I was thinking optical technology might be ready in time for PS4.
 
Megadrive1988 said:
well, I for one was not thinking that this could possibly be used in PS3. of course since PS3 is more than halfway complete, probably approaching closer to 75% or more.

I was thinking optical technology might be ready in time for PS4.

When Intel or ATi release a super duper thingamajig, they are already working on the successor to its successor -- the super duper super, super thingamajig!!

Just because IBM may be presenting a "new" technology does not mean they have just come up with it! In all likelihood, the opposite is the case ... ;)

Besides, if Cell (or PlayStation 3 for that matter) is to have a shelf life, shouldn't it be a blend of revolutionary ingredients?
 
Guden Oden said:
There are prototype holographic storage systems out there, but last time I heard anything about them they weren't very fast nor very efficient. Thanks to being holographic, they were very secure though. Break a crystal in pieces and you still got all the data intact in each fragment; the image just gets fainter.

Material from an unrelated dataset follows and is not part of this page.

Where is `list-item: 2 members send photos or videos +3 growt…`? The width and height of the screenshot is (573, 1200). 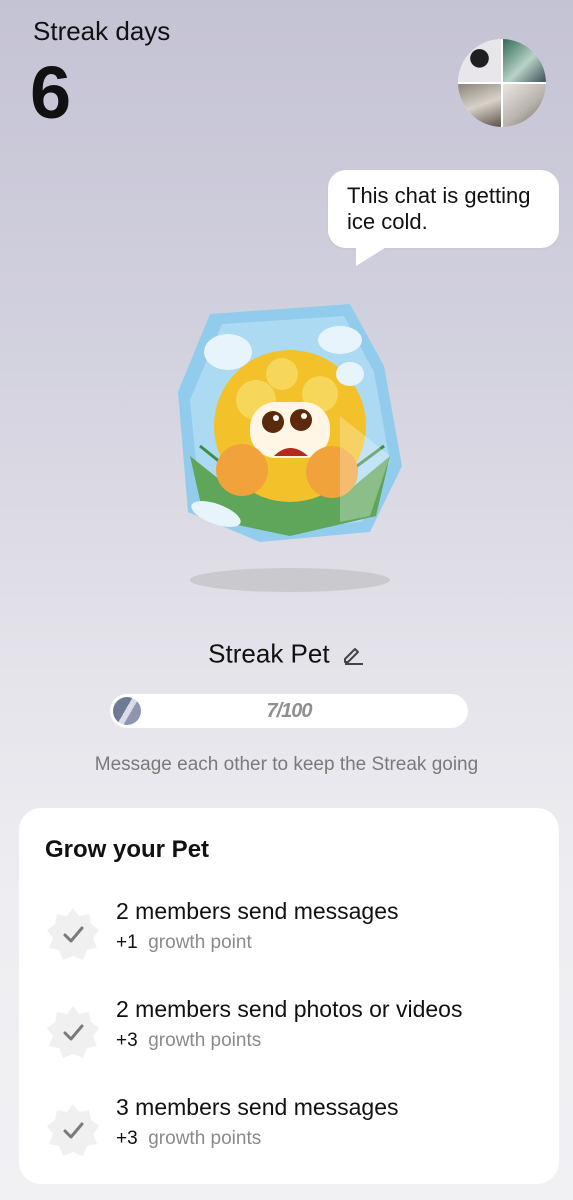
list-item: 2 members send photos or videos +3 growt… is located at coordinates (295, 1031).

Of course, with very high density, the image might be too faint to actually read if the crystal is damaged, but the system as a whole is like a magnitude of magnitudes more secure than disk-based storage...
The density, at which you can record, is one of the problems with holographic storage.
Traditional neural networks, which store data in a kind of 3d holographic structure, only have a synapse to "bit" ratio of about 15 percent.
There are various methods to raise that number, but none of them improve dramatically on the capacity.